▸ Aim of the exercise:
Take the listing that follows and copy it precisely.

▸ Source material:
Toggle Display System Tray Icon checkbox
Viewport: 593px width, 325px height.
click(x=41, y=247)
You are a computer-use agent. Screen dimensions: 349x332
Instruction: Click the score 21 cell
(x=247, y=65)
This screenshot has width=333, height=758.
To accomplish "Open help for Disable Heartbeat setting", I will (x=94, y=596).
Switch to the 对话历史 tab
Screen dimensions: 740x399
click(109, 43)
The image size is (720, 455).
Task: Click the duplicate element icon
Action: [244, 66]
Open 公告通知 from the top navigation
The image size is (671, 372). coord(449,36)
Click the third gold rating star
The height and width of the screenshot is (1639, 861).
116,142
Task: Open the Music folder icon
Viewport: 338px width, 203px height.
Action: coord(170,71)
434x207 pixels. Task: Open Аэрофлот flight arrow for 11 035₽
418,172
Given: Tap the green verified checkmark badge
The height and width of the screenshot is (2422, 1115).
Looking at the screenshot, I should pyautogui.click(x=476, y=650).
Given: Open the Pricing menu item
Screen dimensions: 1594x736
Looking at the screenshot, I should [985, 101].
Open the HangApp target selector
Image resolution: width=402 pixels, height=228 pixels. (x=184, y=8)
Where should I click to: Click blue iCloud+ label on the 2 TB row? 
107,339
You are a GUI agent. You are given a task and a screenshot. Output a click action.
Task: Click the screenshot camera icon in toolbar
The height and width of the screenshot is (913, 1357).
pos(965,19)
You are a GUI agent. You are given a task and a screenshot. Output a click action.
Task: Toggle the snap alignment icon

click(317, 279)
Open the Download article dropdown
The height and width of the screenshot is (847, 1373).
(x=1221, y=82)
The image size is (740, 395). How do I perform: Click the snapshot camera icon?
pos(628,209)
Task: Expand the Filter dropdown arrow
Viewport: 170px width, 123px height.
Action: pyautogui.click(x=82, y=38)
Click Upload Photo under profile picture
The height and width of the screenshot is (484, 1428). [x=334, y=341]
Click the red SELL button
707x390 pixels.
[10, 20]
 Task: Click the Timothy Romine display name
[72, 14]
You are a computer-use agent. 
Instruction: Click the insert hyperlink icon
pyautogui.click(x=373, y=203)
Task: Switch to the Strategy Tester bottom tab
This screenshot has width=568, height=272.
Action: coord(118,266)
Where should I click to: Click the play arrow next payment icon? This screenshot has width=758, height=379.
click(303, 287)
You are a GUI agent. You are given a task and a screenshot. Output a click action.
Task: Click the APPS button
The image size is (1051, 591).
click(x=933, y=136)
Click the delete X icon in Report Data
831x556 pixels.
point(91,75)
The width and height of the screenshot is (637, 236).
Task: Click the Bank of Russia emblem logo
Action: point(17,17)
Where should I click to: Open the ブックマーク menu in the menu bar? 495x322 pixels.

▸ Result of the exercise:
Toggle Display System Tray Icon checkbox
Viewport: 593px width, 325px height.
click(x=41, y=247)
You are a computer-use agent. Screen dimensions: 349x332
Instruction: Click the score 21 cell
(x=247, y=65)
This screenshot has width=333, height=758.
To accomplish "Open help for Disable Heartbeat setting", I will (x=94, y=596).
Switch to the 对话历史 tab
Screen dimensions: 740x399
click(109, 43)
The image size is (720, 455).
Task: Click the duplicate element icon
Action: [244, 66]
Open 公告通知 from the top navigation
The image size is (671, 372). coord(449,36)
Click the third gold rating star
The height and width of the screenshot is (1639, 861).
116,142
Task: Open the Music folder icon
Viewport: 338px width, 203px height.
Action: coord(170,71)
434x207 pixels. Task: Open Аэрофлот flight arrow for 11 035₽
418,172
Given: Tap the green verified checkmark badge
The height and width of the screenshot is (2422, 1115).
Looking at the screenshot, I should pyautogui.click(x=476, y=650).
Given: Open the Pricing menu item
Screen dimensions: 1594x736
Looking at the screenshot, I should [985, 101].
Open the HangApp target selector
Image resolution: width=402 pixels, height=228 pixels. (x=184, y=8)
Where should I click to: Click blue iCloud+ label on the 2 TB row? 
107,339
You are a GUI agent. You are given a task and a screenshot. Output a click action.
Task: Click the screenshot camera icon in toolbar
The height and width of the screenshot is (913, 1357).
pos(965,19)
You are a GUI agent. You are given a task and a screenshot. Output a click action.
Task: Toggle the snap alignment icon

click(317, 279)
Open the Download article dropdown
The height and width of the screenshot is (847, 1373).
(x=1221, y=82)
The image size is (740, 395). How do I perform: Click the snapshot camera icon?
pos(628,209)
Task: Expand the Filter dropdown arrow
Viewport: 170px width, 123px height.
Action: pyautogui.click(x=82, y=38)
Click Upload Photo under profile picture
The height and width of the screenshot is (484, 1428). [x=334, y=341]
Click the red SELL button
707x390 pixels.
[10, 20]
 Task: Click the Timothy Romine display name
[72, 14]
You are a computer-use agent. 
Instruction: Click the insert hyperlink icon
pyautogui.click(x=373, y=203)
Task: Switch to the Strategy Tester bottom tab
This screenshot has width=568, height=272.
Action: coord(118,266)
Where should I click to: Click the play arrow next payment icon? This screenshot has width=758, height=379.
click(303, 287)
You are a GUI agent. You are given a task and a screenshot. Output a click action.
Task: Click the APPS button
The image size is (1051, 591).
click(x=933, y=136)
Click the delete X icon in Report Data
831x556 pixels.
point(91,75)
The width and height of the screenshot is (637, 236).
Task: Click the Bank of Russia emblem logo
Action: point(17,17)
Where should I click to: Open the ブックマーク menu in the menu bar? 495x322 pixels.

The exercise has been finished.